### DATA UNDER STUDY
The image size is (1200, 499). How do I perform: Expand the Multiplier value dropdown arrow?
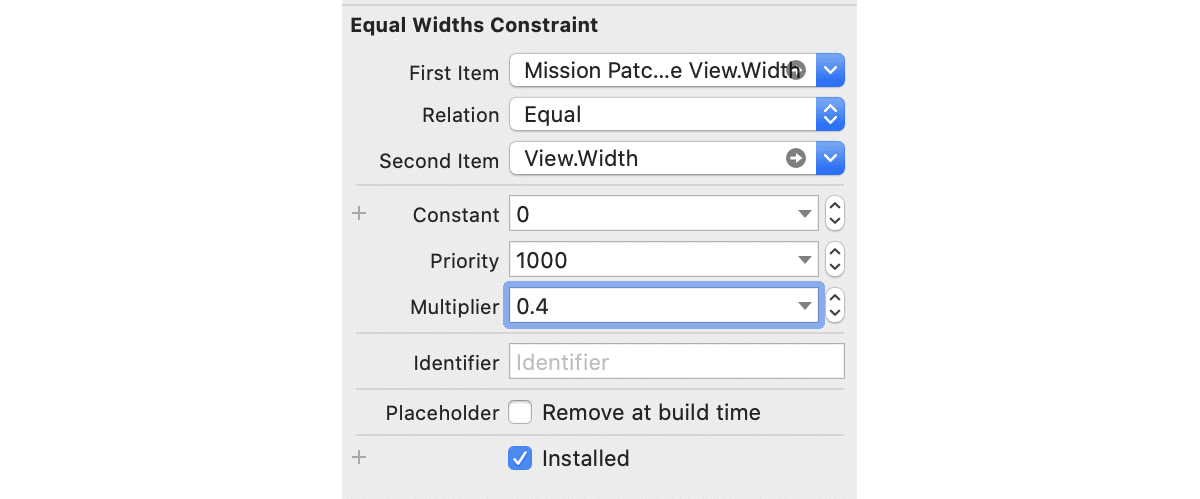(804, 306)
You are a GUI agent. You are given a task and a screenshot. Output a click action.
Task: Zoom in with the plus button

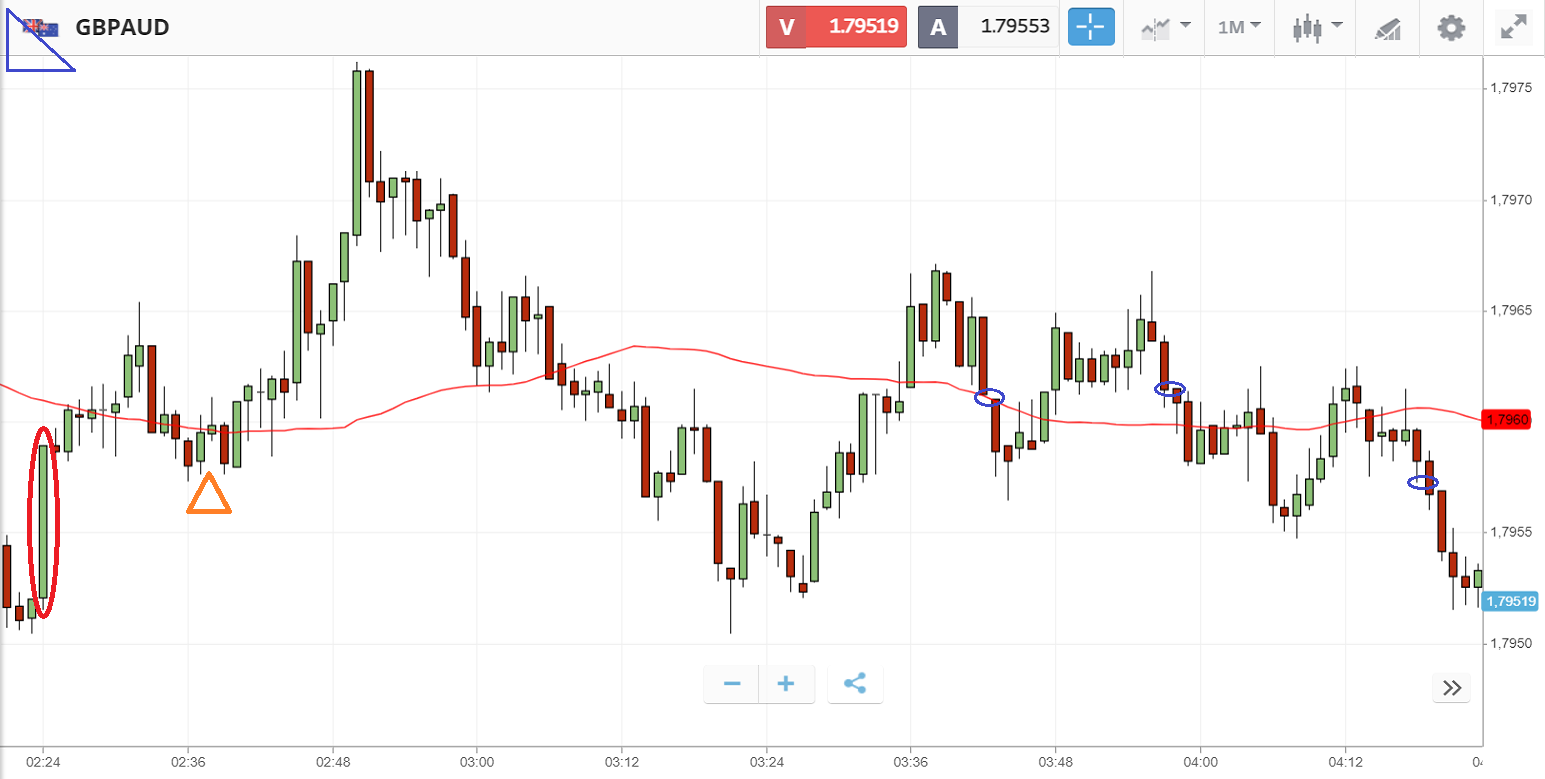[x=786, y=684]
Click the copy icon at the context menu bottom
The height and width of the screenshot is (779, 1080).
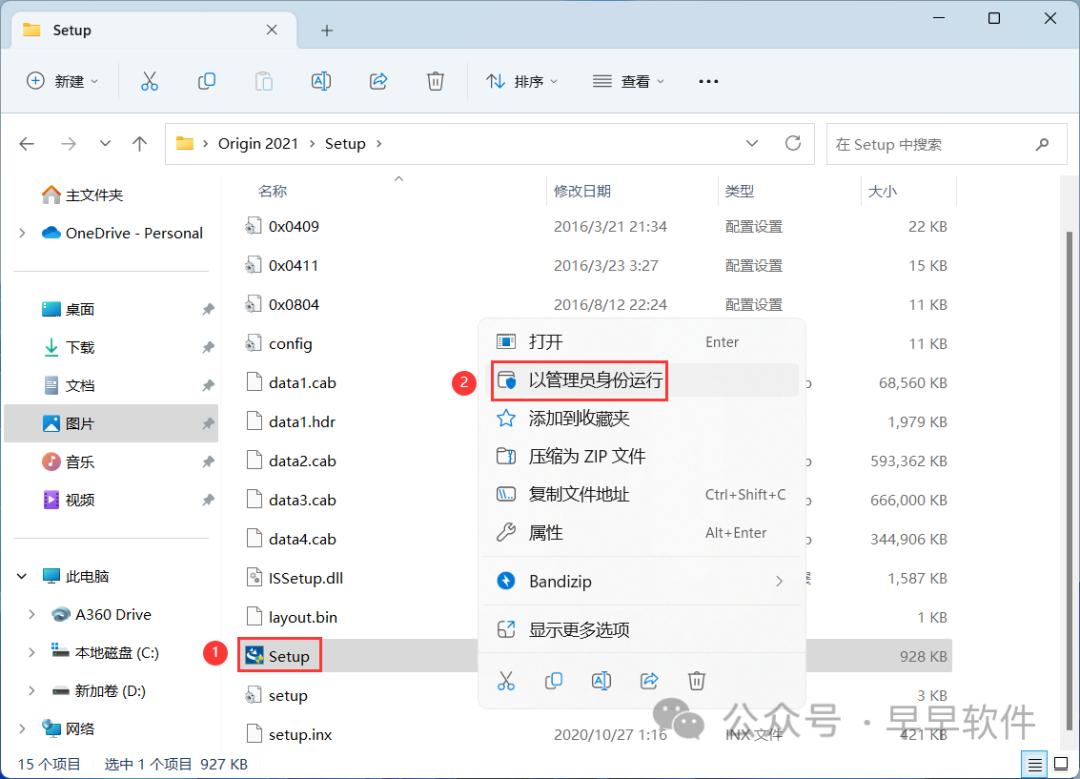pyautogui.click(x=553, y=680)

### WHAT IS REQUIRED
Exactly the lines from the one containing "The height and" to the final line of the entries are wanted; please write them out, both ends included, but not the pictures.

### YOUR RESPONSE
The height and width of the screenshot is (779, 1080).
pyautogui.click(x=553, y=680)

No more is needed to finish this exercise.